Le couvre-feu va être renforcé du 21 au 24 septembre prochain. Le 24 septembre est la date symbolique qui marque la prise de possession de la Nouvelle-Calédonie par la France. Craignez-vous des émeutes plus importantes ? 

Oui, c'est une date symbolique parce qu'au tout début des émeutes, le président de l'Union calédonienne, qui est l'un des partis majeurs du FLNKS, a annoncé qu'à cette date-là, il annoncerait de manière unilatérale l'indépendance de la Nouvelle-Calédonie et donc la baisse du drapeau français avec une mobilisation importante du camp indépendantiste. C'est une date qui génère beaucoup d'inquiétudes auprès de la population. Tout le monde se prépare à cette date-là. Ces deux décès à Saint-Louis accélèrent sans doute la situation de tension qu'on attendait pour ce week-end, puisque c'est à partir de samedi que le couvre-feu est décalé à 18 heures alors qu'il est aujourd'hui à 22 heures. La crainte, c'est que les tensions commencent un peu plus tôt que prévu. 

 

Qu'attendez-vous du prochain gouvernement ?

On a une triple difficulté. Une difficulté sécuritaire : il va falloir effectivement maintenir la sécurité partout sur le territoire calédonien. Aujourd'hui, on a beaucoup de forces de l'ordre. On craint que lorsque des forces de l'ordre devront se déplacer, on voit bien ce qui se passe en Martinique, la situation redevienne dangereuse pour les Calédoniens. Un enjeu aussi économique absolument majeur. On est en train d'attaquer une forme d'effondrement. Les entreprises qui n'avaient pas encore licencié, celles qui n'avaient pas été brûlées ou pillées, licencient en masse par centaines. 

"On a un chômage de masse qui est aujourd'hui ingérable et des entreprises qui continuent de fermer. Le remboursement par les assurances tarde. On a des sociétés d'assurance qui ne jouent vraiment pas le jeu depuis quatre mois."

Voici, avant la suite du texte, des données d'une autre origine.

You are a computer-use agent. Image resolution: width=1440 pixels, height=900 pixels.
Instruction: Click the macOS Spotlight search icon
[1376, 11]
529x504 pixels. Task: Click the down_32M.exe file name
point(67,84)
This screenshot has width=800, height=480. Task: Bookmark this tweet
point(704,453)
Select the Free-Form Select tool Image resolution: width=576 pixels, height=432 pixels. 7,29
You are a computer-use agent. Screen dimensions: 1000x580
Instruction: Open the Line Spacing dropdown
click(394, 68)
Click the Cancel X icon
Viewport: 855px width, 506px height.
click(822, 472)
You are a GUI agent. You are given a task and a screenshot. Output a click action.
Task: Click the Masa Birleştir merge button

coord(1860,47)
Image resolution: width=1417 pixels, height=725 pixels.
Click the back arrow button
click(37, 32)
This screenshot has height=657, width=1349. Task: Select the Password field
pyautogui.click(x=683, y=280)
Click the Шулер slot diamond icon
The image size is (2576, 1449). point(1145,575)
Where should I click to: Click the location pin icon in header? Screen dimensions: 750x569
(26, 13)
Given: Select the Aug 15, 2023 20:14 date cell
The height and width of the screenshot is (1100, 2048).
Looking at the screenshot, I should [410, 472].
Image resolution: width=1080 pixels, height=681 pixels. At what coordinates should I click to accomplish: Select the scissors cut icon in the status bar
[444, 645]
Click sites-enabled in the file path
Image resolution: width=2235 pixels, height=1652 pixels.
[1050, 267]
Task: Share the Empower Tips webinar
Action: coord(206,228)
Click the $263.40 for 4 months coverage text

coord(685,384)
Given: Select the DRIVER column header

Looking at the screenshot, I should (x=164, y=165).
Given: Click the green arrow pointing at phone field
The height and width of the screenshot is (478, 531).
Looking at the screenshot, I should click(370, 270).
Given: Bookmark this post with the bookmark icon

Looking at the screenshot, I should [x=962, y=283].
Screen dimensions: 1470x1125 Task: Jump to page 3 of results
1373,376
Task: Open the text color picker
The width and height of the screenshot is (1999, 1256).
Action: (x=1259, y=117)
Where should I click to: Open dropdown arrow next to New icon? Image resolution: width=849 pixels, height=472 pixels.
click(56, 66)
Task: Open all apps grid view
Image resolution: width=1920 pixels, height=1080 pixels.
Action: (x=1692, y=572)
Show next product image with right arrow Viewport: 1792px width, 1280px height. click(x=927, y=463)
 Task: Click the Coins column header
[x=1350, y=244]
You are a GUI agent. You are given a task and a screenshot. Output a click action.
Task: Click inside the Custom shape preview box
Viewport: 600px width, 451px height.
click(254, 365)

Sonia Backès, présidente de la province Sud de Nouvelle-Calédonie

sur franceinfo

Les entreprises ne sont pas remboursées et ne peuvent pas reconstruire. On a un enjeu économique à la fois fondamental et très, très, très urgent comme on ne l'a jamais vu. Une fois que l'économie sera complètement effondrée, ce sera très difficile de reconstruire. Puis un troisième enjeu est politique puisqu'évidemment la Nouvelle-Calédonie ne pourra être stabilisée seulement avec la présence de forces de l'ordre. Ça n'a pas de sens. Quand on aura trouvé une solution politique, l'enjeu pour le nouveau gouvernement, même si le président de la République a répété qu'il souhaitait gérer lui-même ce dossier, c'est de recréer le dialogue, c'est de rétablir des conditions de sécurité et de tranquillité, de paix en Nouvelle-Calédonie.